Just last monday, my friend mentioned something about his MuscleTech supplements again. I quickly shrugged him off, and told him "Its all hype, look online at the reviews"... But, he offered me a free trial. *FREE*. Now he was speaking my language.

To get to the point, I tried it. I liked it. In my workouts, I workout 6-8 hours a day. I have to, to get ready for SEALs training. It's alot of endurance training, but there is also a considerable amount of resistance training. Basically, I still spend an hour in the gym each day. What results did I see? I used the same weights as the prior week, and was able to perform up to 2-3 more reps PER set.
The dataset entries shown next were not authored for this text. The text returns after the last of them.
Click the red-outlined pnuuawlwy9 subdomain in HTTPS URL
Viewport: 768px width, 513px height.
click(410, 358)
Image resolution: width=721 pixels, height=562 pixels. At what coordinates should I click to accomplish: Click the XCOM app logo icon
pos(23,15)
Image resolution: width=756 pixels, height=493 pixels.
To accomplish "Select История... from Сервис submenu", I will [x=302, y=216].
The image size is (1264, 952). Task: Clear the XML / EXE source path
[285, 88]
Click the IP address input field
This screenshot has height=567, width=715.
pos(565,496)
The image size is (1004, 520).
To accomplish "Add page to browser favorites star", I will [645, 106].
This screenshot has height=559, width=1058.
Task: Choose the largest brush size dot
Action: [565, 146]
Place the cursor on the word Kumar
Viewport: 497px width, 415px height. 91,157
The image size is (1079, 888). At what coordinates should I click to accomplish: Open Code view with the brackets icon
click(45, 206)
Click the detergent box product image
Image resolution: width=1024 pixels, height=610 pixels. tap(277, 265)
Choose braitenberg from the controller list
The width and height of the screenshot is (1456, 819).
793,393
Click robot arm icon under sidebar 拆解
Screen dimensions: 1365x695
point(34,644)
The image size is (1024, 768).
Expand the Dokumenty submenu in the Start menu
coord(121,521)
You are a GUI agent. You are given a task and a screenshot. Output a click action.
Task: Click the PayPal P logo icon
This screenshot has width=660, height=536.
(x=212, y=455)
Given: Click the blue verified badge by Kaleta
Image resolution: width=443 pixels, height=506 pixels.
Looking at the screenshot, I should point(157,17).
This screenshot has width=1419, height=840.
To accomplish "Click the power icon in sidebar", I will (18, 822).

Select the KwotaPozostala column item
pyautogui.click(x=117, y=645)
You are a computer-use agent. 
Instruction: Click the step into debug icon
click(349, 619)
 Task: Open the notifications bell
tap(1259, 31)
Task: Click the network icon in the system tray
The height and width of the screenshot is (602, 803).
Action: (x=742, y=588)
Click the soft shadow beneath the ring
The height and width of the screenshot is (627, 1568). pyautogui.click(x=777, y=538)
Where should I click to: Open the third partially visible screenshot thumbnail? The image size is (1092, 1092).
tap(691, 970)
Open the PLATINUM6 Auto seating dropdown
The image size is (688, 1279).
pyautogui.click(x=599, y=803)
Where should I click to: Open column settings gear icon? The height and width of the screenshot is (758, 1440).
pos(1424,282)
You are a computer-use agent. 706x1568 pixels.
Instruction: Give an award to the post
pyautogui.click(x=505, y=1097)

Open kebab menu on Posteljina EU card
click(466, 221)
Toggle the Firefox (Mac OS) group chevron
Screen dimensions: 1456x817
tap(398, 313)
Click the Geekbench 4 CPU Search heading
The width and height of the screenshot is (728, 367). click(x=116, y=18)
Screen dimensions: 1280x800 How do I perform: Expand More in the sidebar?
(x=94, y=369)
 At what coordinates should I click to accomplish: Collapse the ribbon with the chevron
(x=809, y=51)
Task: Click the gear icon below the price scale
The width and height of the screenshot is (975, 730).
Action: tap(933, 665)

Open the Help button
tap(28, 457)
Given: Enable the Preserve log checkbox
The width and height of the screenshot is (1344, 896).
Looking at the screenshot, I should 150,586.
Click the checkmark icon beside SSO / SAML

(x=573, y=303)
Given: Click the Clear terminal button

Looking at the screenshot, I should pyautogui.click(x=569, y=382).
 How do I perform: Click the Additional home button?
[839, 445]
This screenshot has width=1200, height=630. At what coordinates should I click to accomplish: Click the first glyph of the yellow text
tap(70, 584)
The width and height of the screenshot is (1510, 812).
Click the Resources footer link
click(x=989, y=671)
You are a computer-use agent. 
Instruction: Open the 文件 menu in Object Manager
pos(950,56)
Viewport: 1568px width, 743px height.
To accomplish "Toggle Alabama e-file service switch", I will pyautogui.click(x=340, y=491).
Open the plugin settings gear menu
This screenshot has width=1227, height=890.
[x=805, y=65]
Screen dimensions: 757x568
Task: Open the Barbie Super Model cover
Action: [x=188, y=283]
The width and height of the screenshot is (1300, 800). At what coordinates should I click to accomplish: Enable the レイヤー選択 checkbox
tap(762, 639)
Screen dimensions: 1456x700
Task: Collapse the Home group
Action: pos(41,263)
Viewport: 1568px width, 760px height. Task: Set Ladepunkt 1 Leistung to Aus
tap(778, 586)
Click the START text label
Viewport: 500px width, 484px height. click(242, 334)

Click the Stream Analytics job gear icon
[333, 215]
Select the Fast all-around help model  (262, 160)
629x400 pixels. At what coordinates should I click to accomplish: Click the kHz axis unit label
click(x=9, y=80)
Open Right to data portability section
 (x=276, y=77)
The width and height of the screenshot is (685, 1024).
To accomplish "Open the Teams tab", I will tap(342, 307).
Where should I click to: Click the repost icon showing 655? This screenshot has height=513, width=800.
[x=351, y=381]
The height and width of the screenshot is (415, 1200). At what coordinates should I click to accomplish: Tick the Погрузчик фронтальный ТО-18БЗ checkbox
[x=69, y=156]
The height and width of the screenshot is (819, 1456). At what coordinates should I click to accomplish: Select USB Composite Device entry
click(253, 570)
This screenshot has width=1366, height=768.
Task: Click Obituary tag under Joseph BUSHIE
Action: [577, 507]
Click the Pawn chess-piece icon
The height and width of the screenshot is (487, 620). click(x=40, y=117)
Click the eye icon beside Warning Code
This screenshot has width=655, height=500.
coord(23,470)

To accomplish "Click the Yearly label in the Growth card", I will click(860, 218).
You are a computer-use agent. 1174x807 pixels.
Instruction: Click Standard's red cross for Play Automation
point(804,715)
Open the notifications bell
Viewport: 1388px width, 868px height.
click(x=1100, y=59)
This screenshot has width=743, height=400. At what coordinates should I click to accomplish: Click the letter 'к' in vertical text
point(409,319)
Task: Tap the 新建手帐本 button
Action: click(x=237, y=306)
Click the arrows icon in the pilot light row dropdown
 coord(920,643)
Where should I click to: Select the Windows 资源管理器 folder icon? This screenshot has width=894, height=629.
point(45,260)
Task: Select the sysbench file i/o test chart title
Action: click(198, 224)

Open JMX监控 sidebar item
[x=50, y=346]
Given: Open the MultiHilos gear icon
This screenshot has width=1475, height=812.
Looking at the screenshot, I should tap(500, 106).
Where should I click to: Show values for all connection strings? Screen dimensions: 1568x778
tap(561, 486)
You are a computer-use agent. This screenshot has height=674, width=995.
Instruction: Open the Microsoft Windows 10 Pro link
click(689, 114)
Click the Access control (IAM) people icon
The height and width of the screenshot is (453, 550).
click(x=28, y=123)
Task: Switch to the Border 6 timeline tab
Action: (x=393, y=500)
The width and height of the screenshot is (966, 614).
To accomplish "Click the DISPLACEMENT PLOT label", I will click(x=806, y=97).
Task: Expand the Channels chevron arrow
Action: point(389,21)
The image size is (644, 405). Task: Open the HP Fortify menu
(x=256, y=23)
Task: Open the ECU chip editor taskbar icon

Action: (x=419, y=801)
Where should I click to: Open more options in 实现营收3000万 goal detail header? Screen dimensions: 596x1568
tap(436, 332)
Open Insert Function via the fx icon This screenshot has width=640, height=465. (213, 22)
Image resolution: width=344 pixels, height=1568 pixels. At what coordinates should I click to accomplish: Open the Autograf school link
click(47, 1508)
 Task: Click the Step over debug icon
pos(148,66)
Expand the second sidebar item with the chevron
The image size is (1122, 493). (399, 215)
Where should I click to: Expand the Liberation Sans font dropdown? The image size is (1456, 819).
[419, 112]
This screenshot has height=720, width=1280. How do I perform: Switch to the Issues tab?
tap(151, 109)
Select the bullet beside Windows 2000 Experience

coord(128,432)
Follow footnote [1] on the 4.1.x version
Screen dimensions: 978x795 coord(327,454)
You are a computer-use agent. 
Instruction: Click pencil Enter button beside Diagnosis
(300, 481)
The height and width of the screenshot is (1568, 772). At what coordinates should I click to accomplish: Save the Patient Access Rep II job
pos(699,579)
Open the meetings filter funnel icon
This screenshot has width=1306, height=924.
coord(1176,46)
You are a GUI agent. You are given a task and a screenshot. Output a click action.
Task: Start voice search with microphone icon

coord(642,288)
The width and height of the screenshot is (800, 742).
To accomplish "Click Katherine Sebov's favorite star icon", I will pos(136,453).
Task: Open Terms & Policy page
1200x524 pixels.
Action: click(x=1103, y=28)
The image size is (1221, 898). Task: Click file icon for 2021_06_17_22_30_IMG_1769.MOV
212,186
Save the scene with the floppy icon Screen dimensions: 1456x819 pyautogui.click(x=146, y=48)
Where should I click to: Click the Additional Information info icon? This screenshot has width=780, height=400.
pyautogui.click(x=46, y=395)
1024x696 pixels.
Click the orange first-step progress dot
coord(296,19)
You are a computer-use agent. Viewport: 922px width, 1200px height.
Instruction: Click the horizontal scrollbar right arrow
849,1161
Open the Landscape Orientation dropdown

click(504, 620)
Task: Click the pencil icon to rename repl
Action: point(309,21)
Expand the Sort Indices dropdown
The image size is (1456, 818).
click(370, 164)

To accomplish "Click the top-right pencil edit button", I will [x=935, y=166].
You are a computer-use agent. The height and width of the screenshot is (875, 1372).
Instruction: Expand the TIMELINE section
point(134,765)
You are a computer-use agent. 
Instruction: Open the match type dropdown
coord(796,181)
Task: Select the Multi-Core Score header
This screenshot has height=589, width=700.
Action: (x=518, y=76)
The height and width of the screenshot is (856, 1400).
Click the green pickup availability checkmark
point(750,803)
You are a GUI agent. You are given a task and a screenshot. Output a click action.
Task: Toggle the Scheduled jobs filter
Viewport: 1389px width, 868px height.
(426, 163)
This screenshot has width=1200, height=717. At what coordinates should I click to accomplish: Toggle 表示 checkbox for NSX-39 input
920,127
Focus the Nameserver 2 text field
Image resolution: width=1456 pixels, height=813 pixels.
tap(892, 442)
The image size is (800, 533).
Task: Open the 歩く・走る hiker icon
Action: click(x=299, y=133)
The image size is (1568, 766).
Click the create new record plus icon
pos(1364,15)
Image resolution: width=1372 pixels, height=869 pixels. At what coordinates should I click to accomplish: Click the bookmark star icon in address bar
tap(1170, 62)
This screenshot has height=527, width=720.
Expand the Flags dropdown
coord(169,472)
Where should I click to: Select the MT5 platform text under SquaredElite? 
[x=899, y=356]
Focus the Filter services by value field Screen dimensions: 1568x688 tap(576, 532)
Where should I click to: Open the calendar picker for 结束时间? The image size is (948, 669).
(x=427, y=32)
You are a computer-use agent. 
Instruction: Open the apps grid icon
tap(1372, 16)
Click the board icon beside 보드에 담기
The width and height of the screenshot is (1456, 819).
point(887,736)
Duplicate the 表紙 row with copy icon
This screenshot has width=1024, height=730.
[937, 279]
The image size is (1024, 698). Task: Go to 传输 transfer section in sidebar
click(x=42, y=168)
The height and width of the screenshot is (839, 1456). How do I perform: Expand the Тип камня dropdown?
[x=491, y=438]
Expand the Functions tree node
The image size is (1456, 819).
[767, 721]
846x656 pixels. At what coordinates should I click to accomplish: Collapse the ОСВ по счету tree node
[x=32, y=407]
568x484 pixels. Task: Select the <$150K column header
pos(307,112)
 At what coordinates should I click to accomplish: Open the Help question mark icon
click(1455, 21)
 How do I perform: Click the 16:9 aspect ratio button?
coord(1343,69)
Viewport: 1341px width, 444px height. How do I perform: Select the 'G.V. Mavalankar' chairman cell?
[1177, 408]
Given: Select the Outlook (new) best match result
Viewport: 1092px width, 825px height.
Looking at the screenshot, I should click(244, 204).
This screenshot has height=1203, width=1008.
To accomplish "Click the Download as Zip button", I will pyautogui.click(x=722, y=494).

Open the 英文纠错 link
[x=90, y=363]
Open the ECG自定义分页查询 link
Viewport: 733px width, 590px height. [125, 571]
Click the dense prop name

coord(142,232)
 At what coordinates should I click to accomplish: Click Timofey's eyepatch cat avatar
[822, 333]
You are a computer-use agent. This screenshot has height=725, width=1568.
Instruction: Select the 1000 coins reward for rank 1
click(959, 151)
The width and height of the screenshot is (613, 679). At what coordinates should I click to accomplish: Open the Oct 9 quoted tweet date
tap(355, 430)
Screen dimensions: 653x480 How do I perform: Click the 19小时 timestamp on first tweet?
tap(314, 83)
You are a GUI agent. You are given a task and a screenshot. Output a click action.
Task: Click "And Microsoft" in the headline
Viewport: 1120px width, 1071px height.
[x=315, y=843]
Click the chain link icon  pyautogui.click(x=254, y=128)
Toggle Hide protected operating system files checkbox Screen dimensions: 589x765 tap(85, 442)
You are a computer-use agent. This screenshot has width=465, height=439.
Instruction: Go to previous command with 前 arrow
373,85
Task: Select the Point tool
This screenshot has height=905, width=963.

And I was able to perform 1 or 2 EXTRA sets before my muscles exhausted. Usually towards the end of my workout I'm a bit more sluggish, but I didn't feel it this week. I felt GREAT, I felt like I could go for another 4 hours! My mind was telling me no, but my body.. my body, was telling me Yes! Not only that, but my body was ready to go the next day. Muscles felt great, was able to perform my next day workout without any problem or soreness.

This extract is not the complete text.